In a commercial situation and for consistency, I would use frozen PETIT POIS. They have good colour, uniform size and are deliously sweet. All you need to do to them is thaw them, drain and use. To test this out, take a tablespoon of frozen peas, allow to thaw and taste. As you will see you don`t need to do anything to them other than to keep them refrigerated after thawing.

DRIED Beans like kidney beans, haricot beans, borlotti beans and butter beans should be soaked and cooked until tender, drained and cooled quickly by running under cold water.

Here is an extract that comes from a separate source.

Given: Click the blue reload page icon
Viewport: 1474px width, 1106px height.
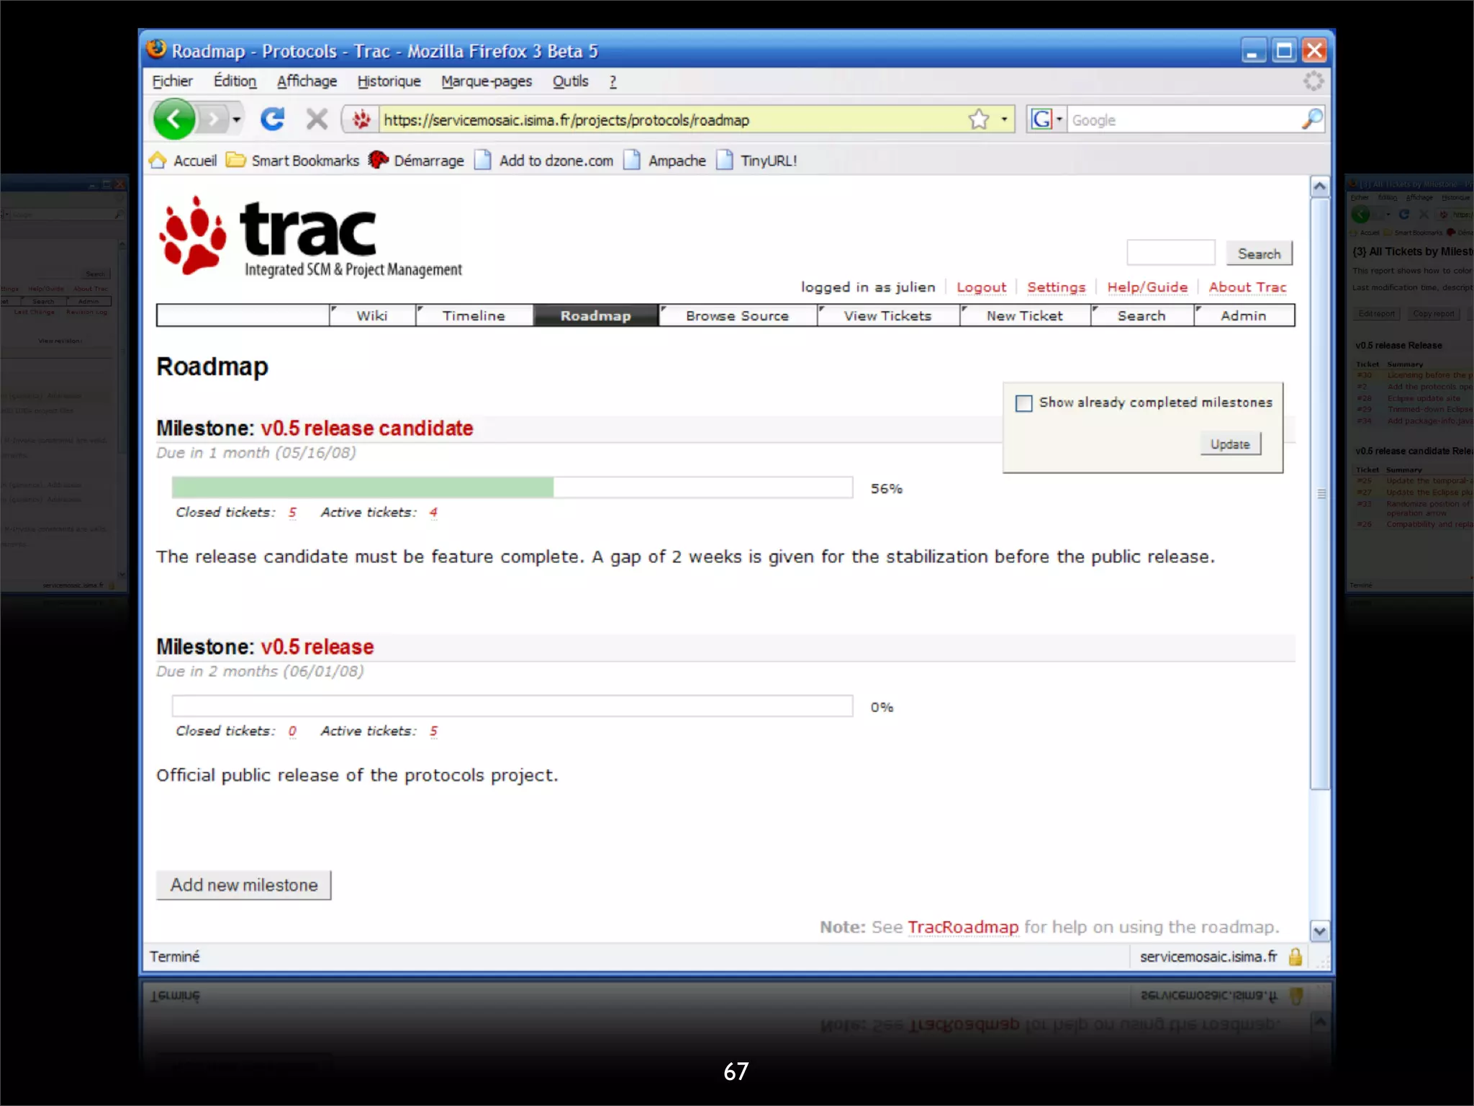Looking at the screenshot, I should (272, 119).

A mixture of beans like this can be used to make a mixed bean salad which is colourful and tasty.

FRESH green beans like Haricot Verts or runner beans should be trimmed, cut or sliced into 1 1/2 -2 inch lengths and cooked in boiling, slightly salted water until just "al dente". The should be drained immediately and plunged into iced water to stop any further cooking which would soften them. then use them in the sald recipe of your choice.

CHICK PEAS should be soaked and then cooked in the same manner as kidney beans or use canned, drained chick peas.  A very nice salad using chick peas is to mix cooked/canned chick peas with tomatoes (peeled and quartered/diced) with green beans, e.g., haricot verts prepared as above, and mixed with a little garlic and a good vinaigrette. IMHO, it is best to use a good olive oil in the vinaigrette. Serve the salad topped with some torn/shredded basil. In a commercial situation, I would keep some torn/shredded basil under the counter so that the salad can be "topped up" as customers are served or help themselves.

Hope this helps,
Archiduc


----------



## archiduc (Feb 14, 2008)

Hi Everyone,
Sincere apologies - according to my PC, the original posting was not sent so I had to quickly retype from memory!!!
Archiduc


----------



## Maverick2272 (Feb 14, 2008)

I call that a hick-up! LOL.


----------



## archiduc (Feb 14, 2008)

Hi Maverick2272,
I`m based in the UK (Edinburgh) and one of the TV channels was showing "French Connection" in tribute to the late, great Roy Scheider. I had one eye on the car chase and another on the computer screen. It could be that I blinked and hit the send button, at the same time during the car chase but you didn`t hear this from me. At the moment it`s a case of the Rockford Files aka the great James Garner aka Maverick - tooooooooo spooooooooooooky!
Archiduc


----------